Work instructions: Starting at the line below holding "Kongres (830, 50)" and stopping at the line holding "Kalendarz (626, 50)", print every line exactly, both ends included, and leave the rest out.

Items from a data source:
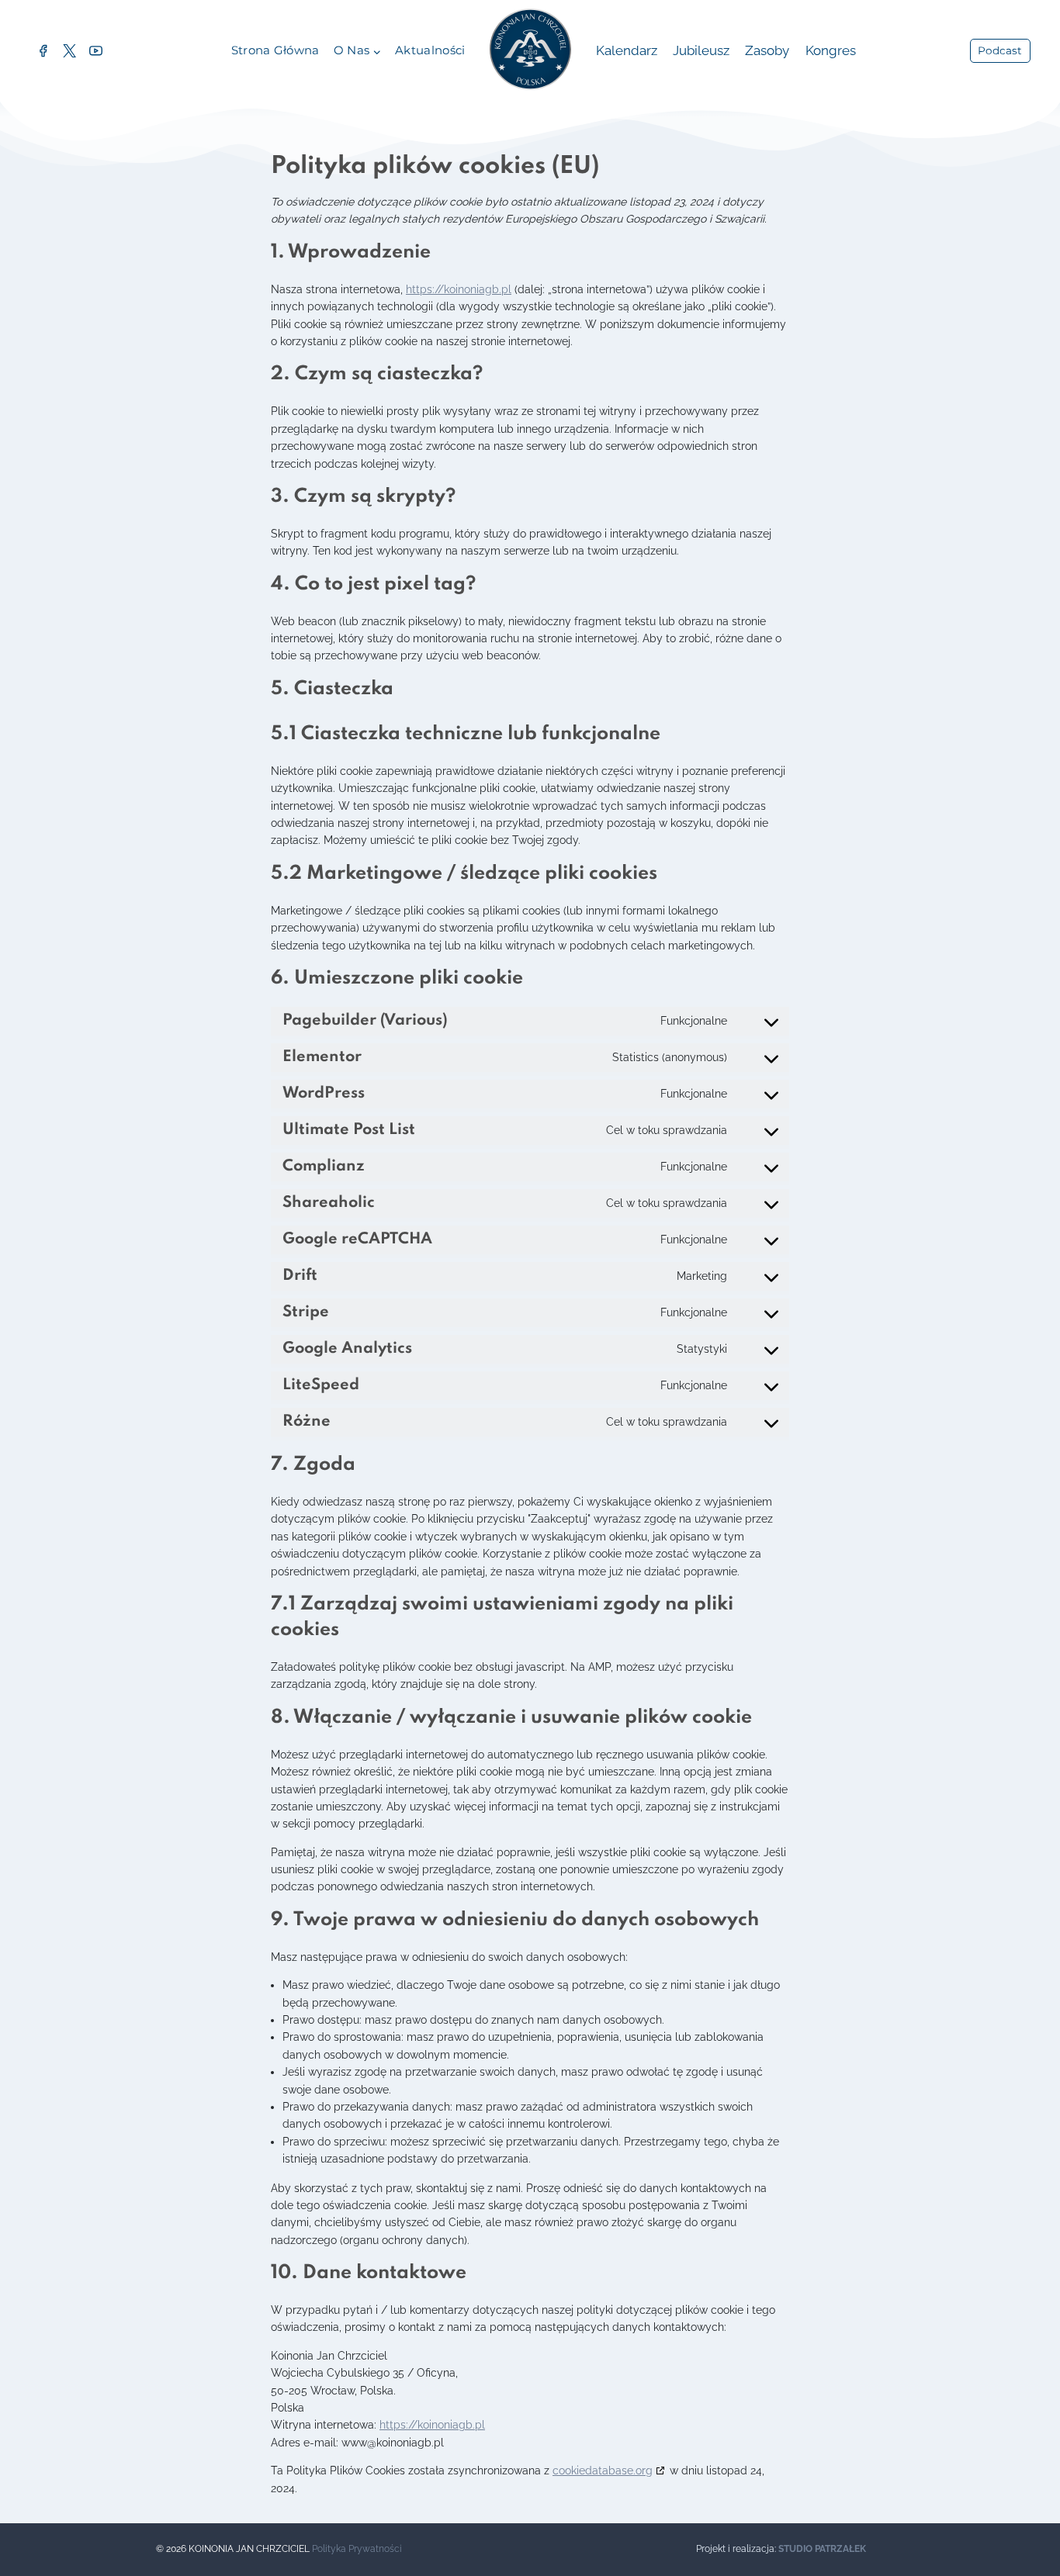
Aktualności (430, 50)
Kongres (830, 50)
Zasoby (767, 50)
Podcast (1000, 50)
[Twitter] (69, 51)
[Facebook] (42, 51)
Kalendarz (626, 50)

...

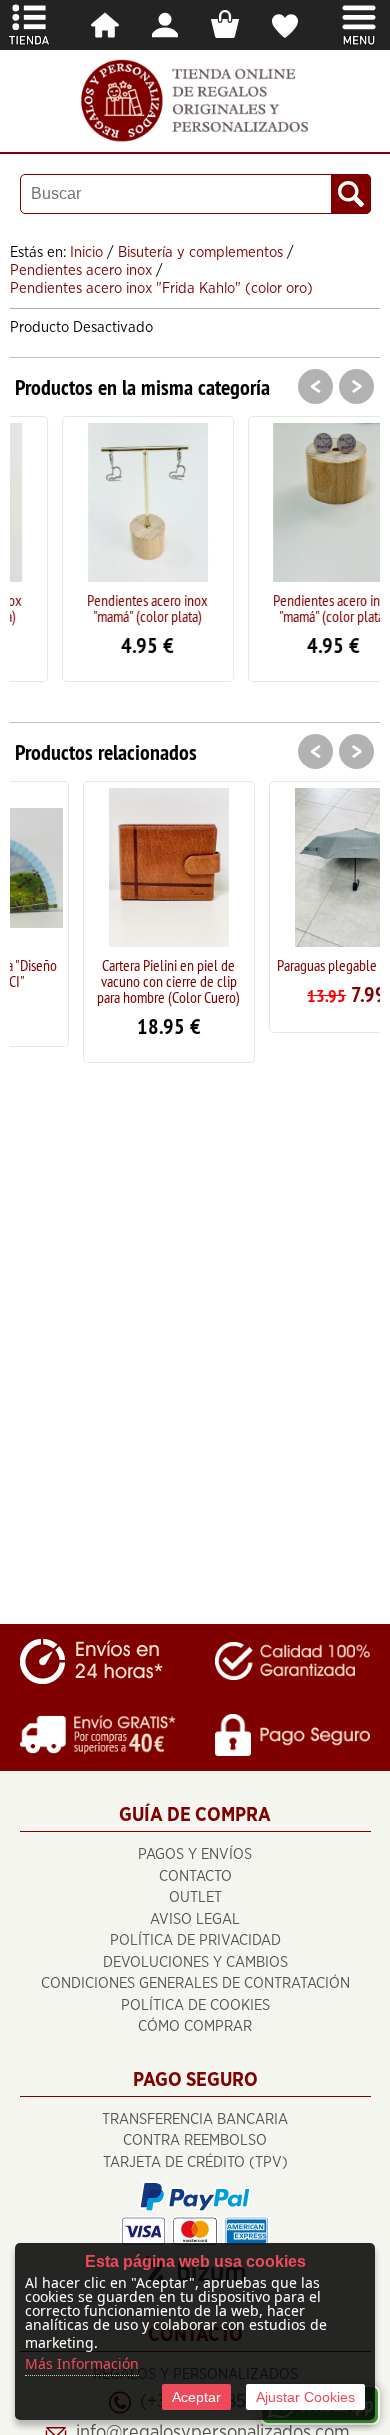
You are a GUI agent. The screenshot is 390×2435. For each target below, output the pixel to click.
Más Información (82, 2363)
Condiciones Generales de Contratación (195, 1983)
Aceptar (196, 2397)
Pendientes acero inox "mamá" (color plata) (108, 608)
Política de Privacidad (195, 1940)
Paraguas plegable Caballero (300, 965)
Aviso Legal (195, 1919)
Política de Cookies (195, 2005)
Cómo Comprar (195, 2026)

Result of the exercise:
Kongres (830, 50)
Zasoby (767, 50)
Podcast (1000, 50)
[Twitter] (69, 51)
[Facebook] (42, 51)
Kalendarz (626, 50)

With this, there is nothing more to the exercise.